Los estudios sobre la relación entre la microbiota y el comportamiento realizados en el perro doméstico pueden agruparse en dos grandes categorías: estudios de correlación y estudios de intervención. Los primeros tienen como objetivo investigar si la microbiota de los perros con problemas de comportamiento o con un determinado temperamento -por ejemplo, ansioso o fácilmente estresable- difiere de la microbiota de los perros sin problemas de comportamiento o con un temperamento más tranquilo. Por el contrario, los estudios de intervención tienen como objetivo averiguar si al modificar la microbiota se inducen cambios de comportamiento. Aunque indudablemente interesantes, los estudios de correlación no permiten averiguar si hay una relación de causa - efecto entre un posible cambio en la microbiota y la modificación de la conducta.
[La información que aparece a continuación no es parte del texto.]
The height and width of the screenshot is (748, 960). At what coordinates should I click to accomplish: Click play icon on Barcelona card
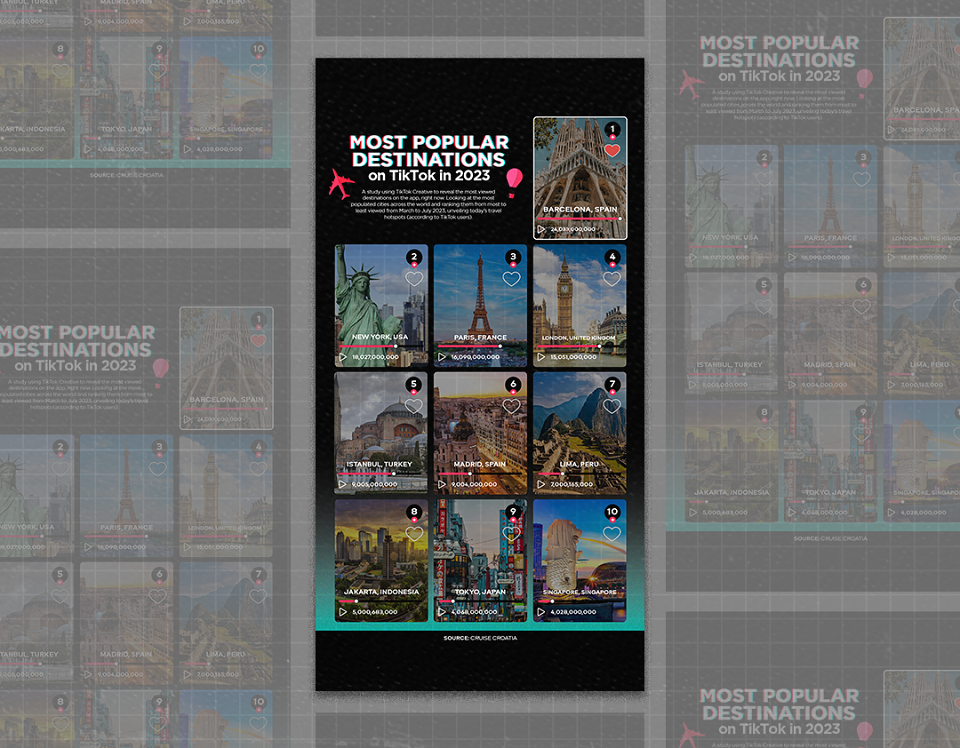pos(541,230)
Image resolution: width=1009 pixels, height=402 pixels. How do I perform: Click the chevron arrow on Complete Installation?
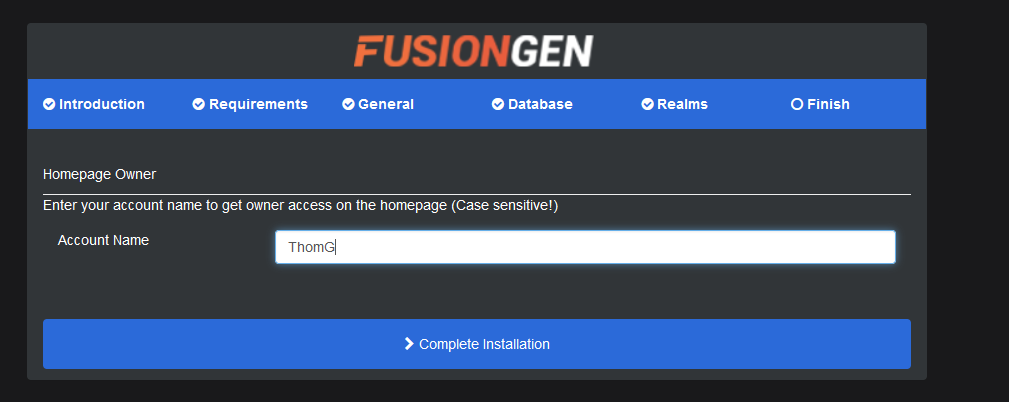[x=409, y=344]
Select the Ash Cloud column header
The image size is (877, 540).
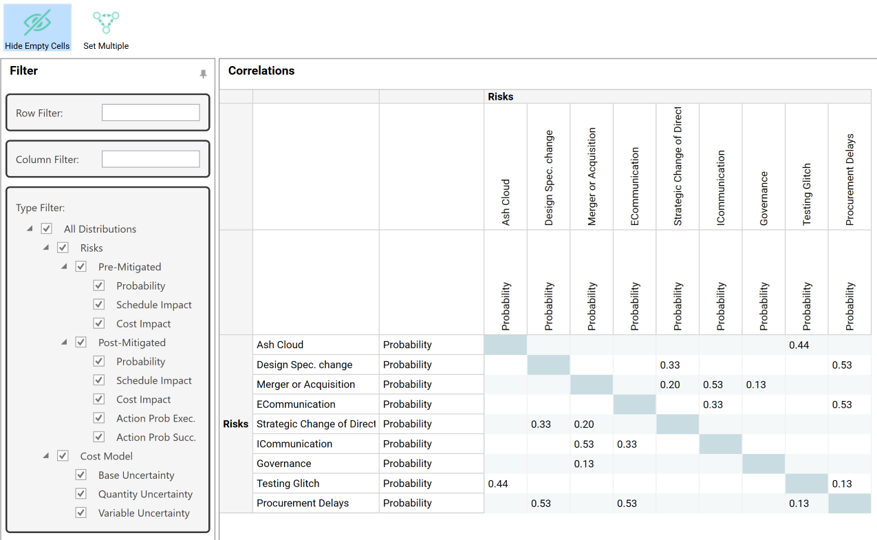(x=505, y=201)
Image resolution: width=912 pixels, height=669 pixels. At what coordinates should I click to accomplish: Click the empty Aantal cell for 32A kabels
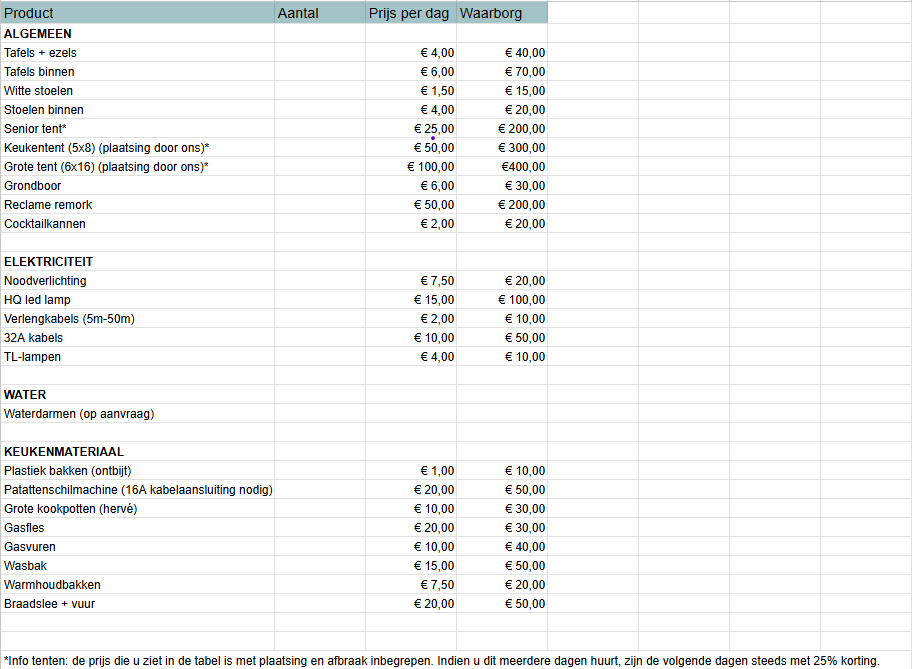[320, 338]
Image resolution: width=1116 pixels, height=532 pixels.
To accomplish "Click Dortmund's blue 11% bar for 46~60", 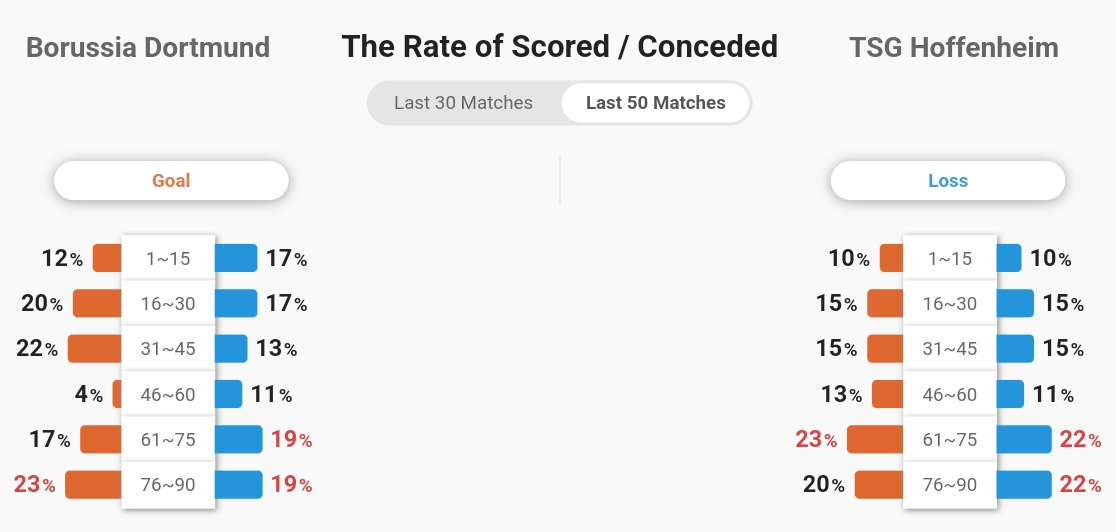I will [228, 394].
Un estudio de intervención especialmente interesante es el que tuvo como objetivo describir el efecto de un probiótico con BL999 (Bifidobacterium longum) en 24 perros de raza Labrador que mostraban un comportamiento ansioso. El estudio demostró que los perros mostraban menos conductas indicativas de estrés, una mayor variabilidad de la frecuencia cardíaca y una reducción de la concentración de cortisol en la saliva durante la fase experimental en la que recibían el probiótico en comparación con la fase en la que recibían un placebo. El estudio concluyó que la suplementación con BL999 tiene un efecto ansiolítico y puede ser una herramienta útil para mejorar el bienestar de los perros con problemas de estrés o ansiedad.

Consideraciones adicionales

No hay ninguna duda de que disponemos cada vez de más herramientas para reducir el estrés en el perro doméstico, lo que indudablemente tienen muchas consecuencias positivas tanto para la salud y bienestar del perro como para la calidad del vínculo entre el perro y las personas con las que convive. Por otra parte, sin embargo, no debe olvidarse que la tendencia de un perro a estresarse con más o menos facilidad o, dicho de otra manera, su capacidad de ajustar la respuesta de estrés en función de la gravedad de la amenaza depende en buena medida de su temperamento. A su vez, el temperamento depende de factores genéticos y del ambiente en las etapas tempranas del desarrollo. Así pues, aunque las estrategias descritas a lo largo de este artículo son herramientas muy útiles para reducir el estrés y mejorar el bienestar de los perros, no debe olvidarse que es igualmente importante tener en cuenta el efecto fundamental del ambiente y el manejo durante los primeros meses de la vida del perro. Algunas de las principales recomendaciones relacionadas con este aspecto son garantizar un proceso óptimo de socialización del cachorro y evitar en la medida de lo posible un destete precoz. Igualmente, es importante recordar que las experiencias traumáticas durante los primeros seis meses de vida aumentan la probabilidad de que el perro muestre durante toda su vida un temperamento más estresable. Finalmente, el dolor puede aumentar el miedo y causar una respuesta de estrés, por lo que la identificación y tratamiento del dolor son estrategias esenciales para reducir el estrés en el perro.